L’identité historique du Plateau


Le 10 mars 2014, le Laboratoire d’histoire et de patrimoine de Montréal (UQAM) organisait une demi-journée d’études «Le Plateau, histoire et mémoire» au musée Pointe-à-Callière. Mémoire du Mile End et la Société d’histoire et de généalogie du Plateau-Mont-Royal étaient au nombre des partenaires.

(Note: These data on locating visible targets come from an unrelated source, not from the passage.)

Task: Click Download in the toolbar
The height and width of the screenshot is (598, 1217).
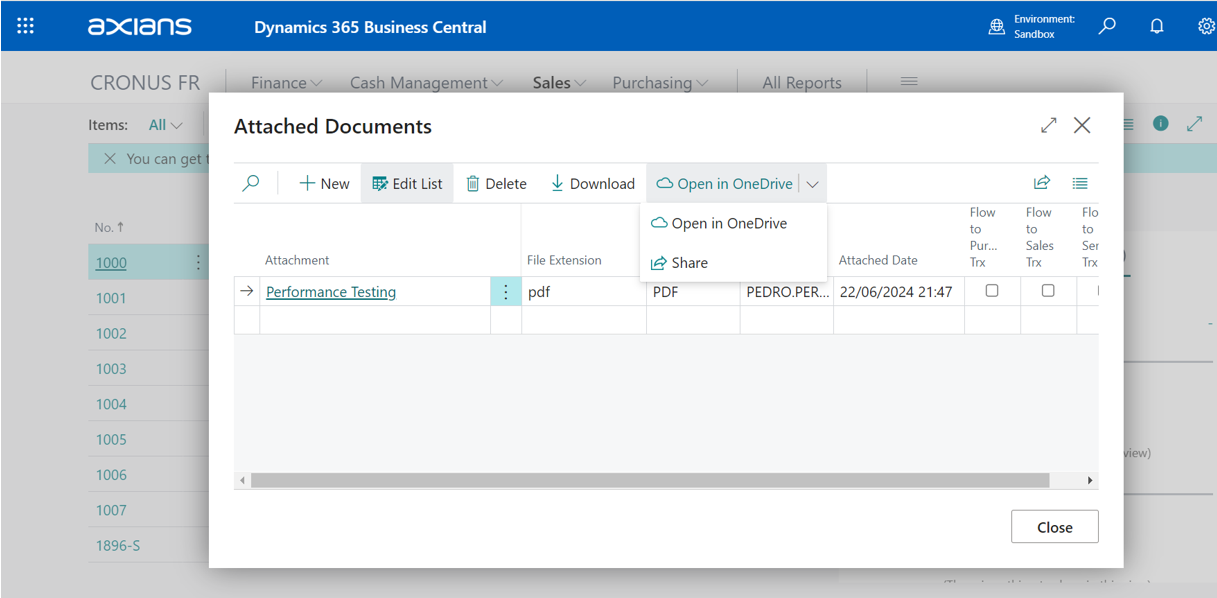Action: (593, 184)
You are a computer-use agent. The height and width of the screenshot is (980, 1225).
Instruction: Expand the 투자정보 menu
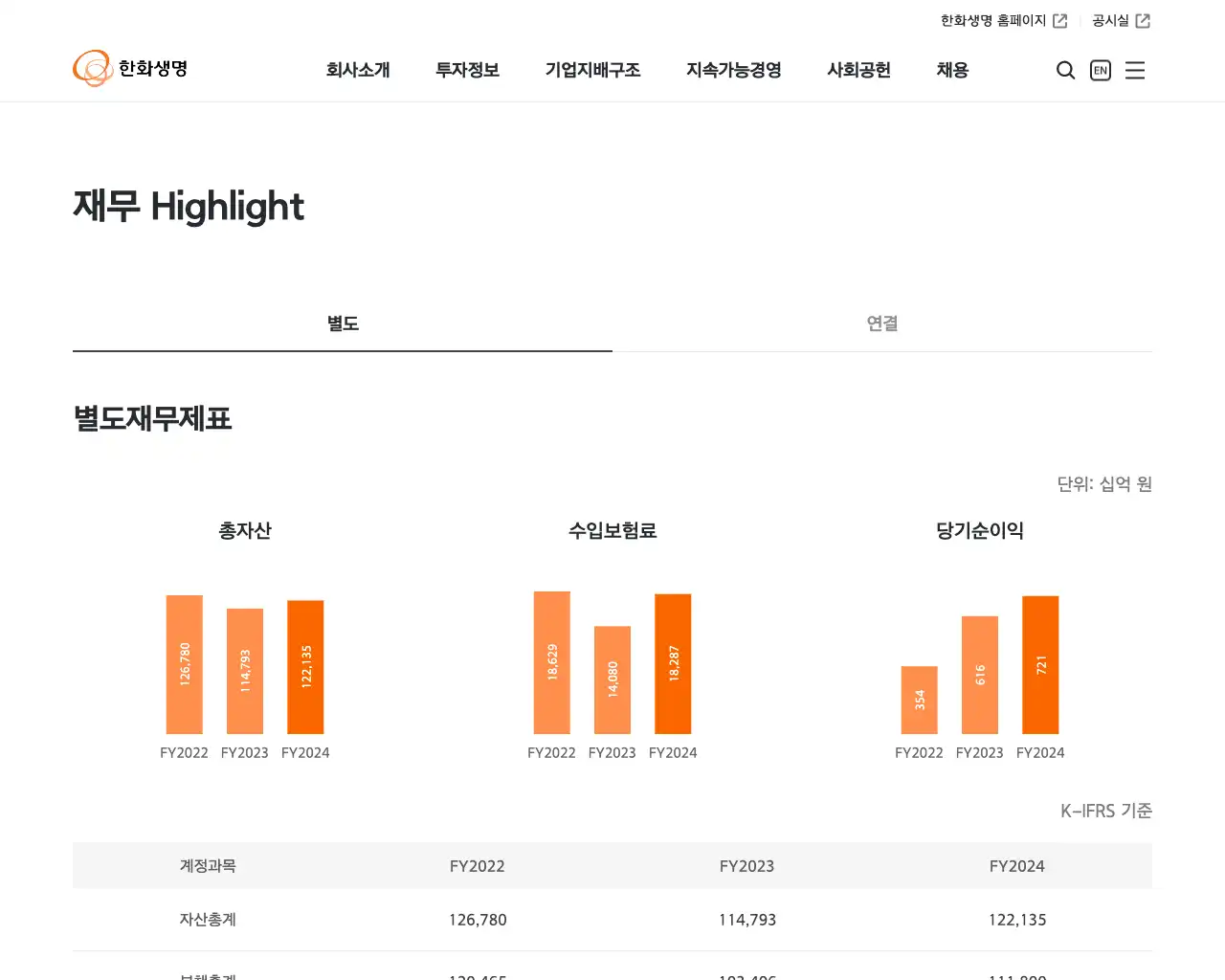[468, 70]
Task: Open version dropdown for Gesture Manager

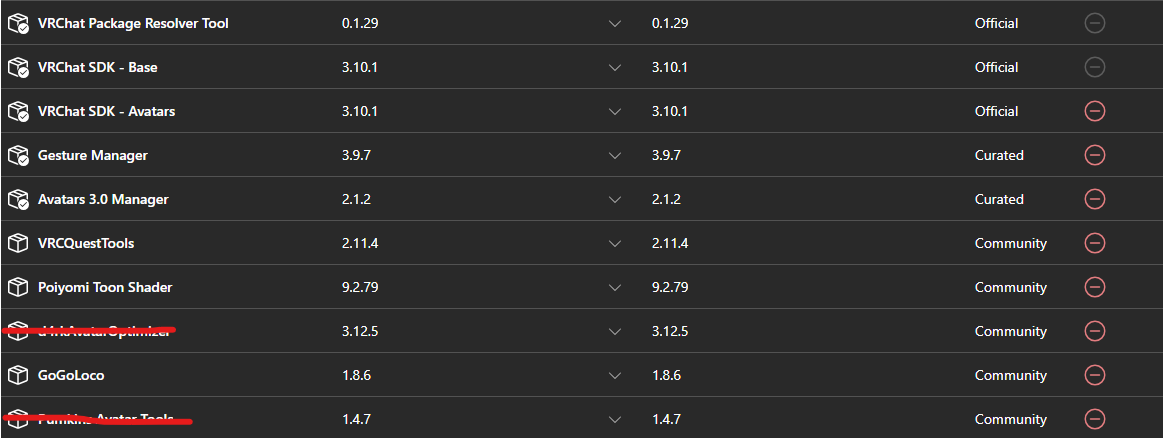Action: coord(615,155)
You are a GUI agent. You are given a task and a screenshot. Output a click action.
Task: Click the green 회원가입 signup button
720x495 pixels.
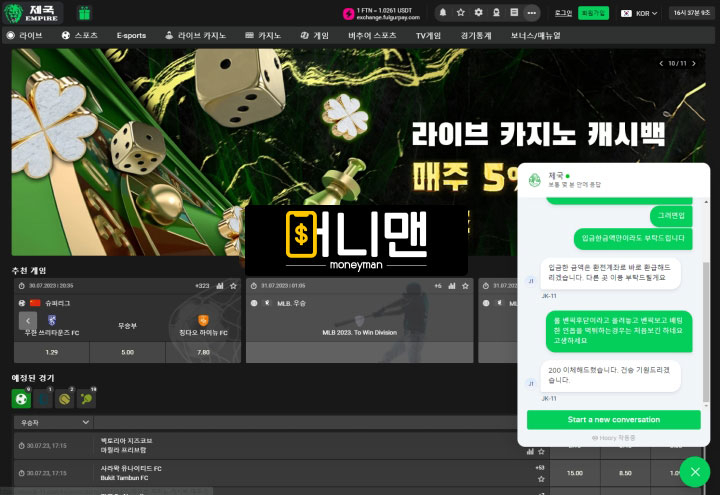click(x=593, y=13)
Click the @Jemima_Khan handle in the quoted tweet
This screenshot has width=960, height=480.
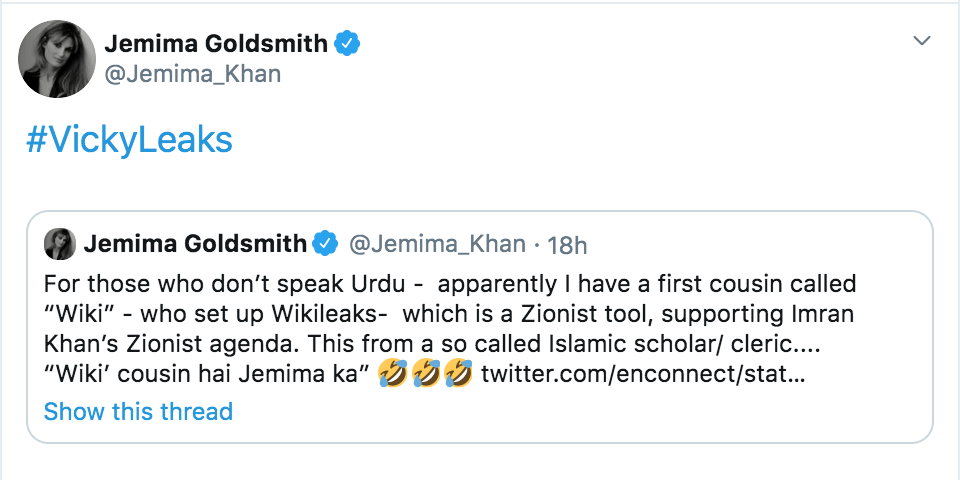point(435,244)
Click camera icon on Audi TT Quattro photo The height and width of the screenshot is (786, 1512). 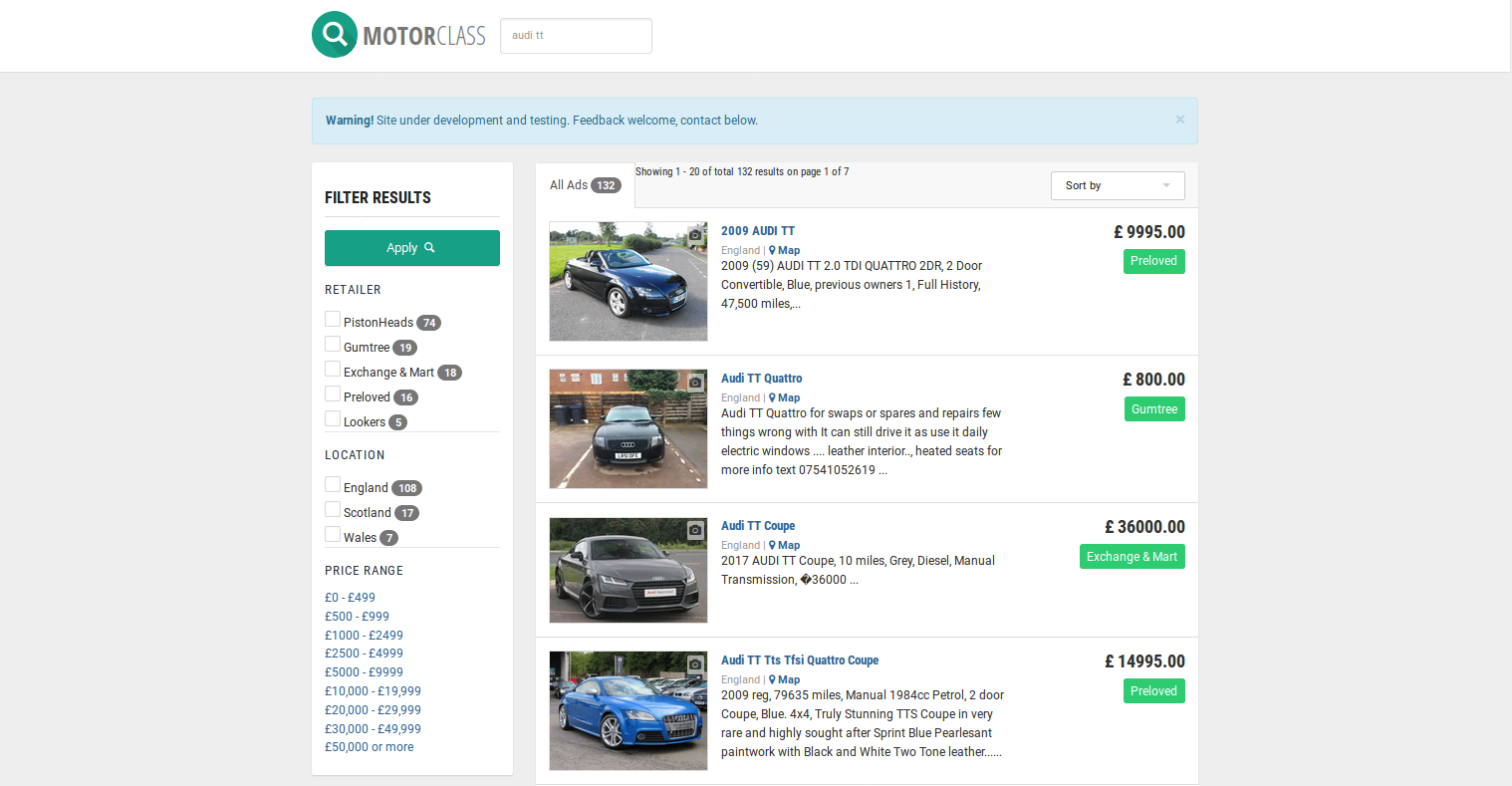(694, 383)
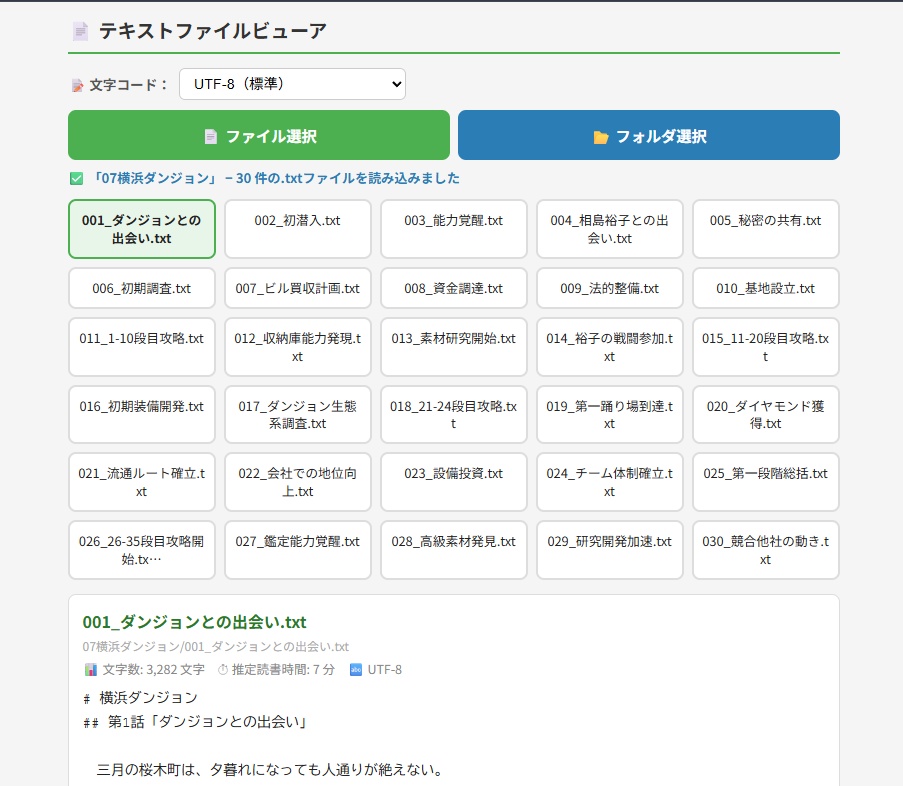The width and height of the screenshot is (903, 786).
Task: Click the green checkmark before the load message
Action: (x=74, y=178)
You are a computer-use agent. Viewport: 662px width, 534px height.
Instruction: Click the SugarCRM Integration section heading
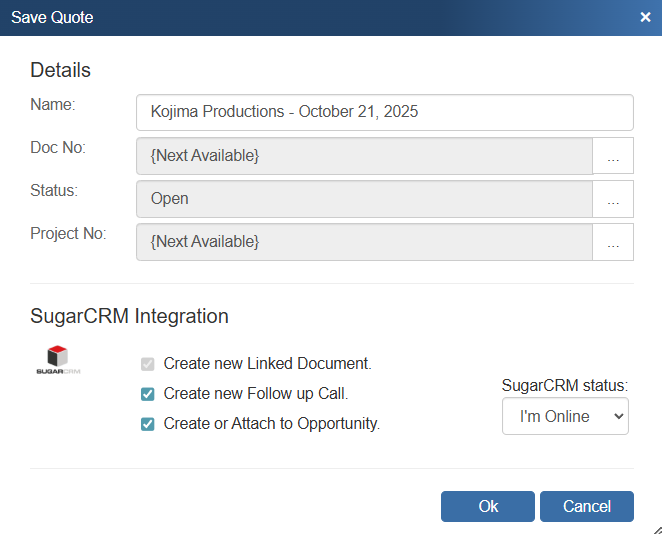click(x=129, y=316)
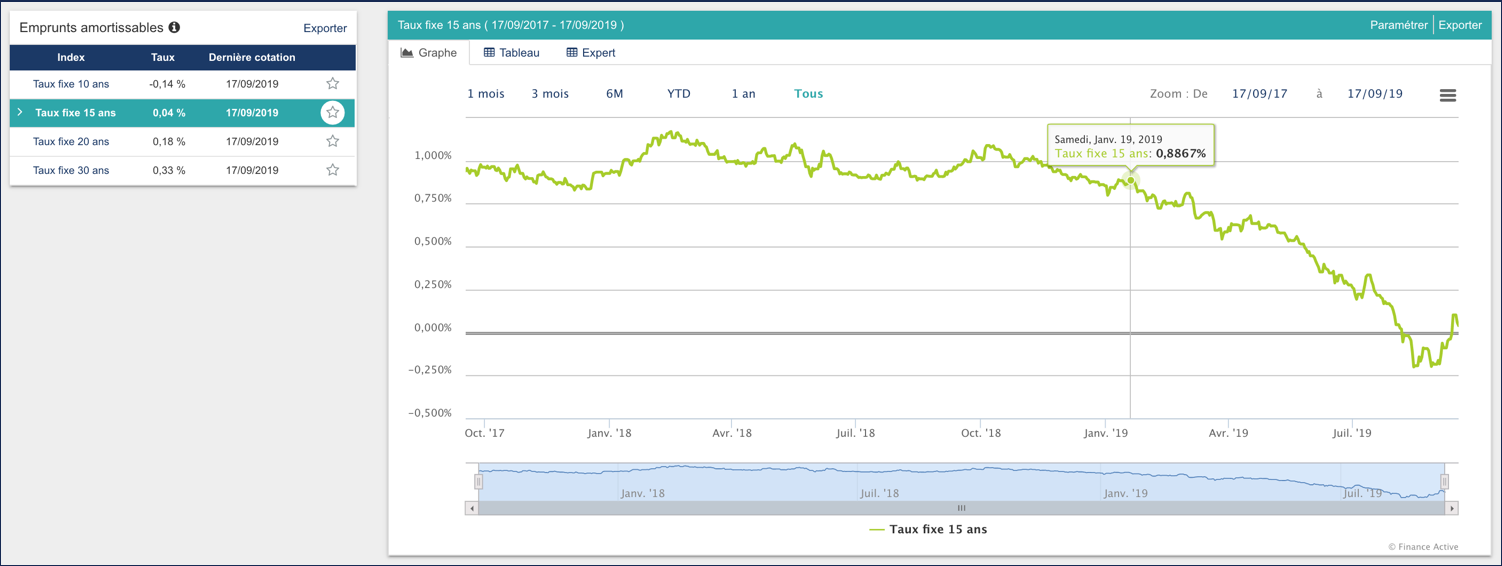Toggle the Taux fixe 15 ans legend series
Screen dimensions: 1502x566
(x=928, y=529)
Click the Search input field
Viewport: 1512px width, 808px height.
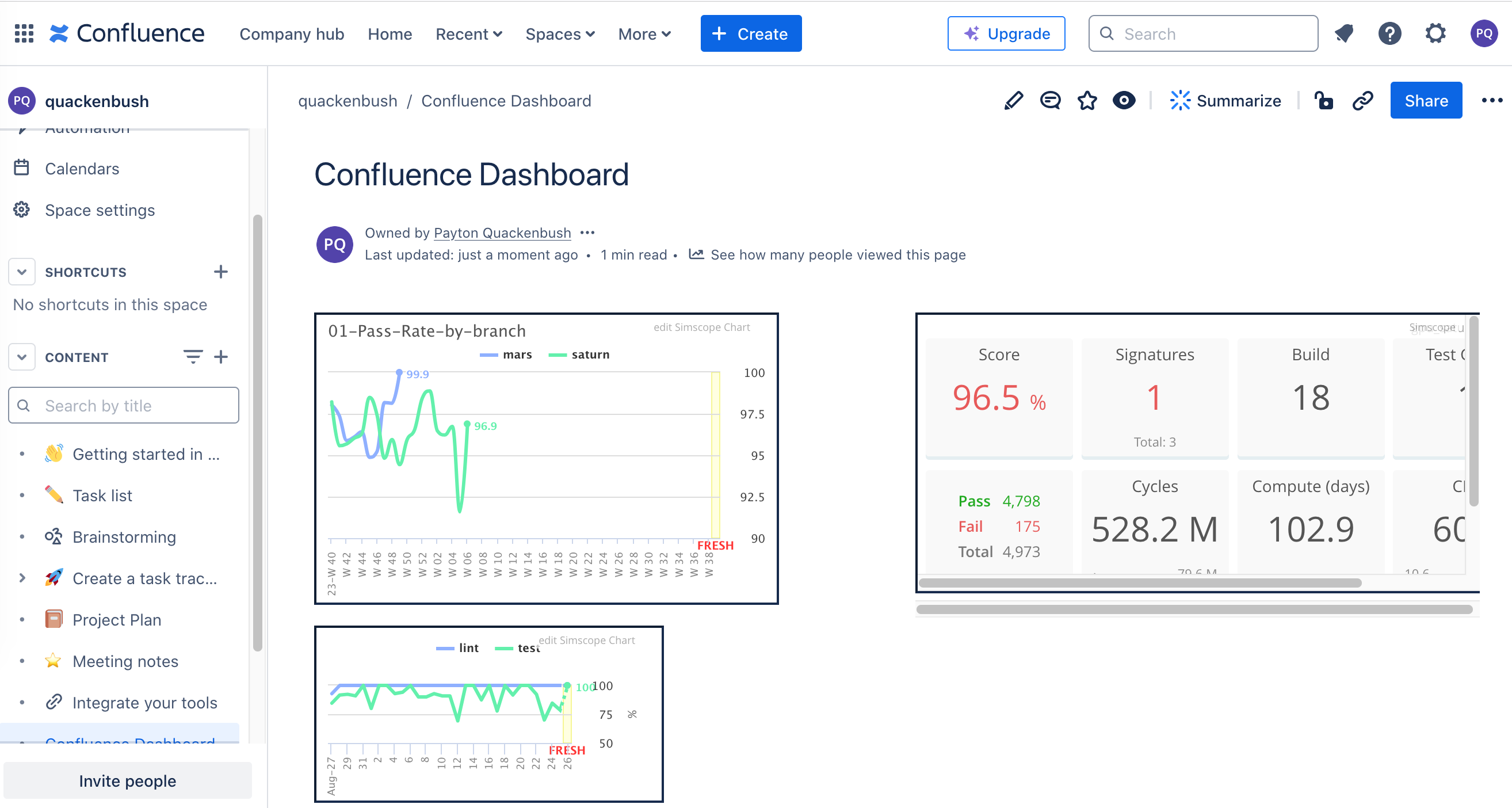pos(1202,34)
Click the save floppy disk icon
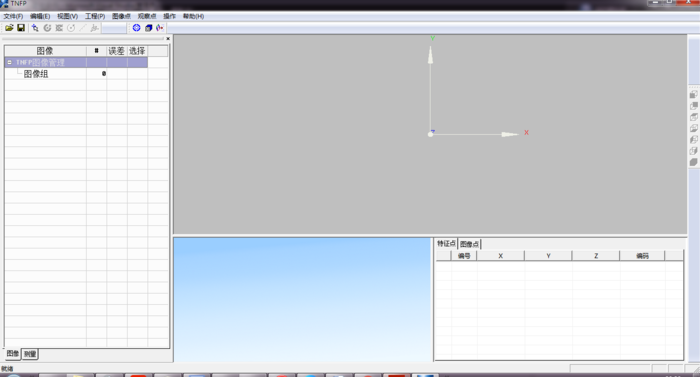Screen dimensions: 700x377 point(21,28)
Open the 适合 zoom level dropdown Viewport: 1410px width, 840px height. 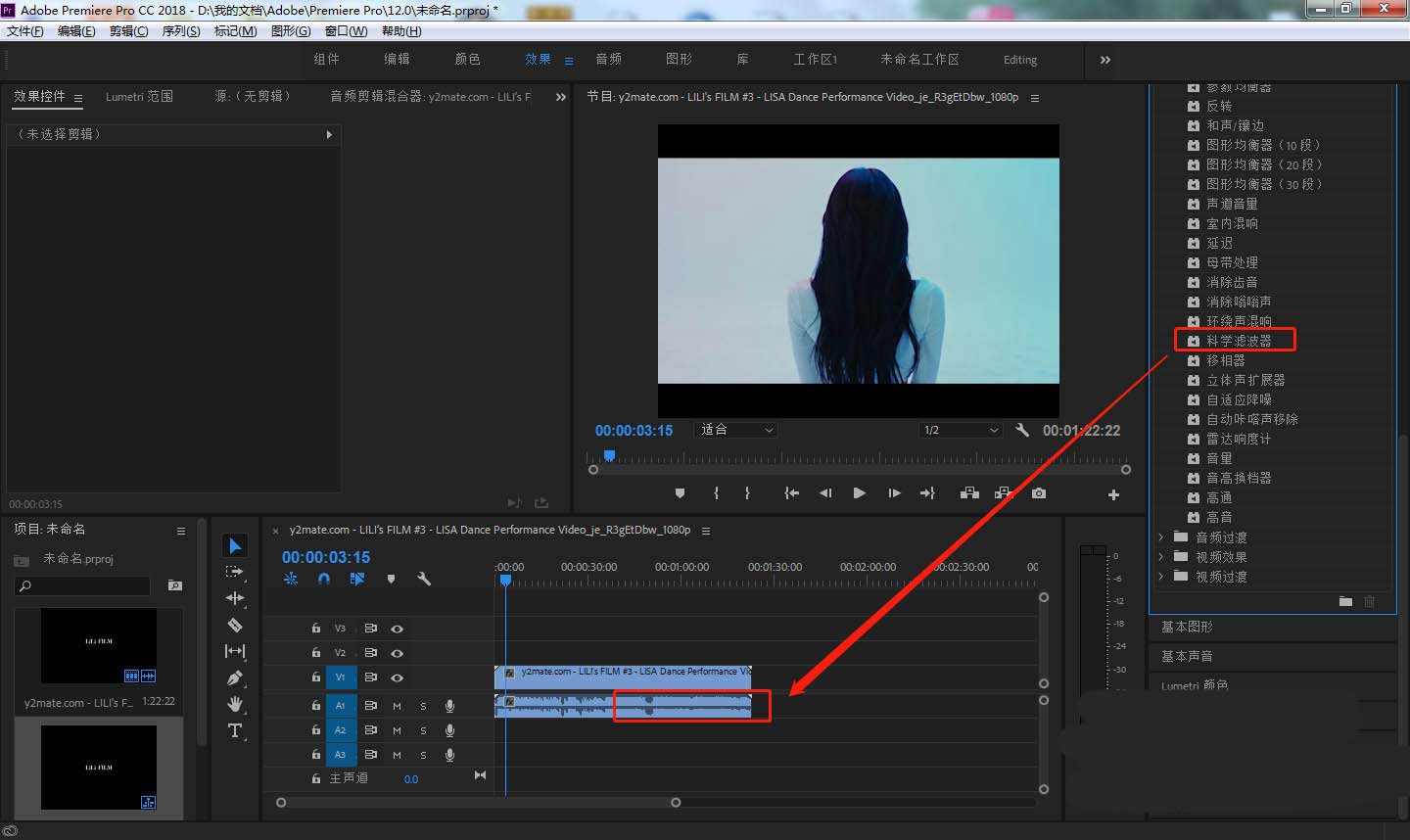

Nous publions ici quelques-unes des communications présentées lors de ce colloque. La première est celle de l’historien et professeur émérite de l’UQAM, Jean-Claude Robert. Il s’interroge sur comment s’est construite l’identité du territoire aujourd’hui connu sous le nom de Plateau Mont-Royal. L’autre, sur la survie et la renaissance du toponyme Mile End, peut être également être consultée sur ce site.

Jean-Claude Robert donnera une conférence à ce sujet, dimanche 25 janvier 2015: voir notre annonce.

par Jean-Claude Robert, département d’histoire, UQAM

La question doit être examinée à deux niveaux: la formation du territoire et la création de l’identité, au sens de sa fabrication. Faisons un rappel : l’identité est modelée par et pour les personnes qui habitent le territoire. Un beau cas de construction identitaire. Tentative de reconstituer le parcours ? Posons d’entrée de jeu, une dimension chronologique importante: nous sommes dans le contexte de l’histoire récente d’un quartier populaire, qui connaît un désamour et un exode de sa population entre 1950 et 1960, puis qui devient un quartier branché entre 1975 et 2010

Quelles sont les étapes de la construction de l’identité ? Nous parlons d’un territoire, plutôt plat, mais légèrement incliné, qui prolonge le flanc nord-est du mont Royal et borné au sud par la terrasse de la rue Sherbrooke. L’implantation humaine y est assez ancienne, mais sporadique, par les Amérindiens avant le XVIIe siècle. La mise en valeur agricole s’effectue dans le cadre du développement rural de la seigneurie, entre 1698 et 1815. Je retiens 6 étapes – ou plutôt 6 moments – de construction de l’identité.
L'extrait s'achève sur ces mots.